*** Given data Section Begins ***
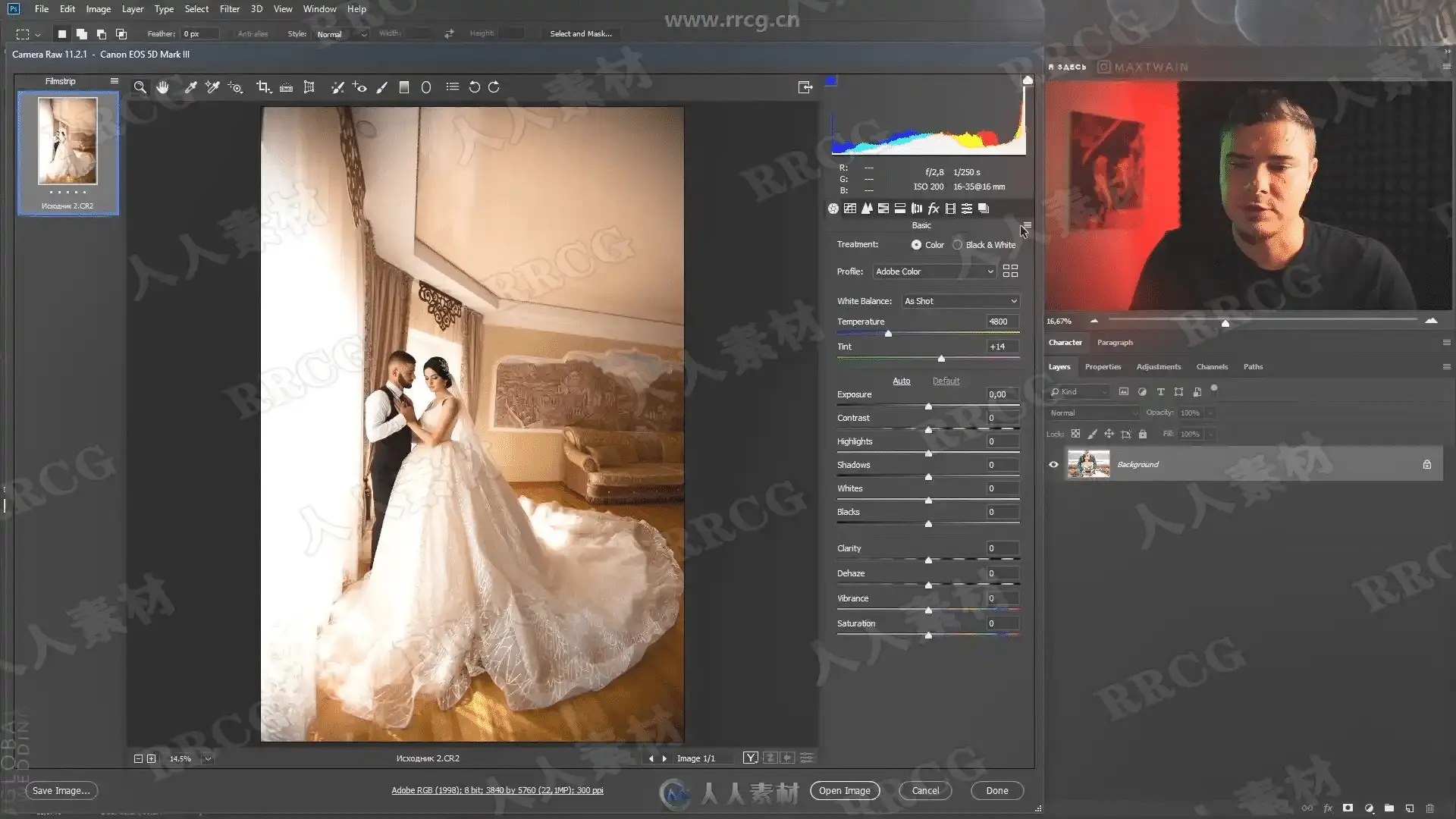Select the White Balance eyedropper tool
Viewport: 1456px width, 819px height.
coord(191,87)
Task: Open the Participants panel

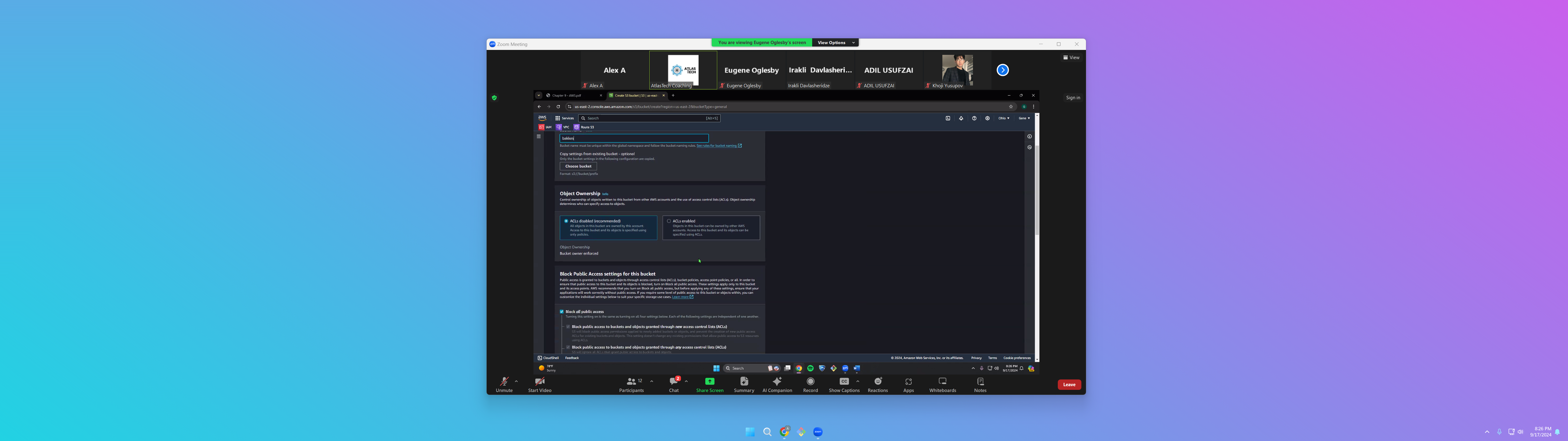Action: (631, 381)
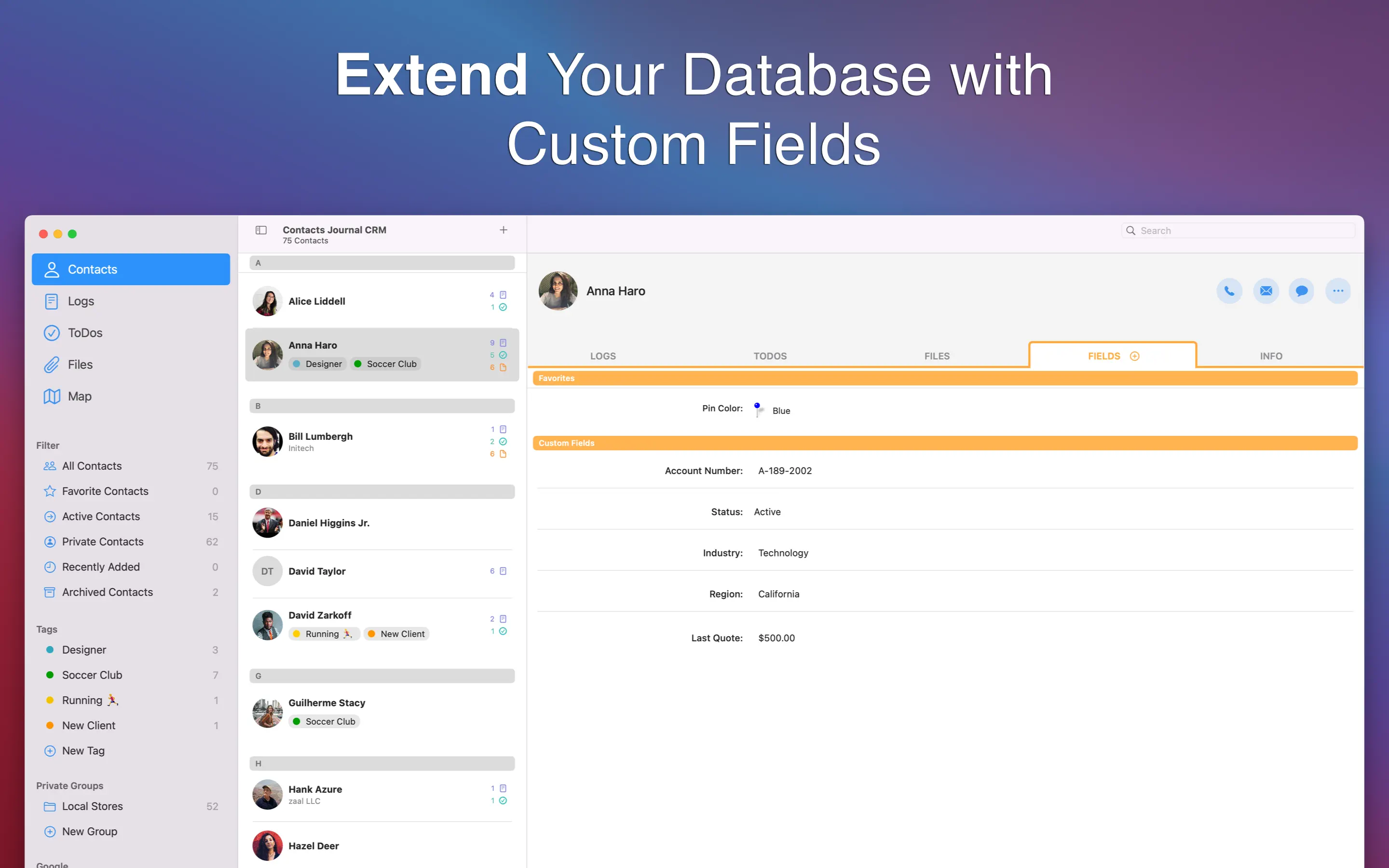Switch to the LOGS tab

coord(603,356)
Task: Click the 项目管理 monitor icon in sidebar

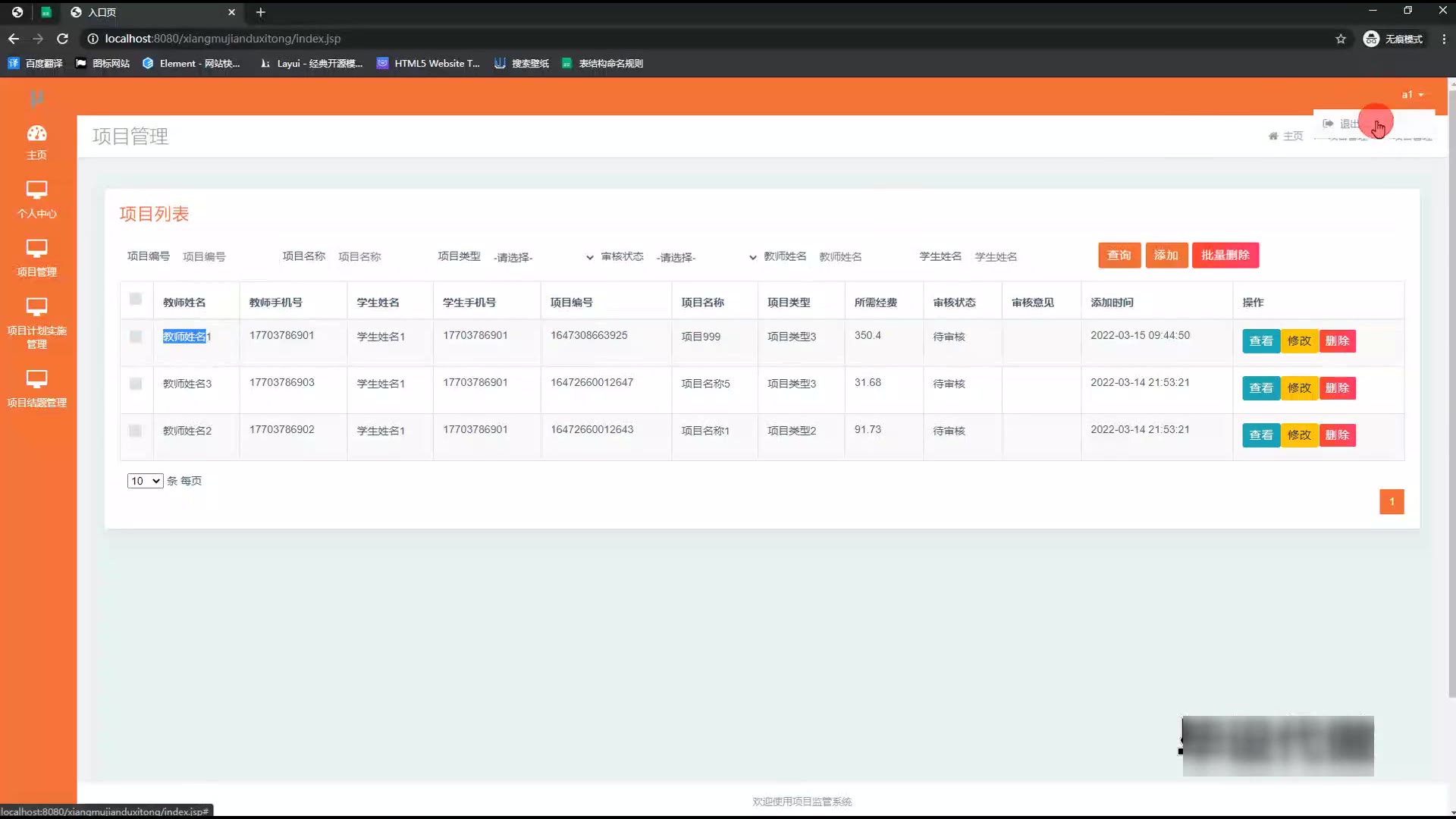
*** Given data Section Ends ***
Problem details: The range runs from the line containing "Task: Open the Participants panel" through the end of the entries; print those lines exactly and leave the pictures out.

Exercise output:
Task: Open the Participants panel

Action: (631, 381)
Switch to the LOGS tab

coord(603,356)
Task: Click the 项目管理 monitor icon in sidebar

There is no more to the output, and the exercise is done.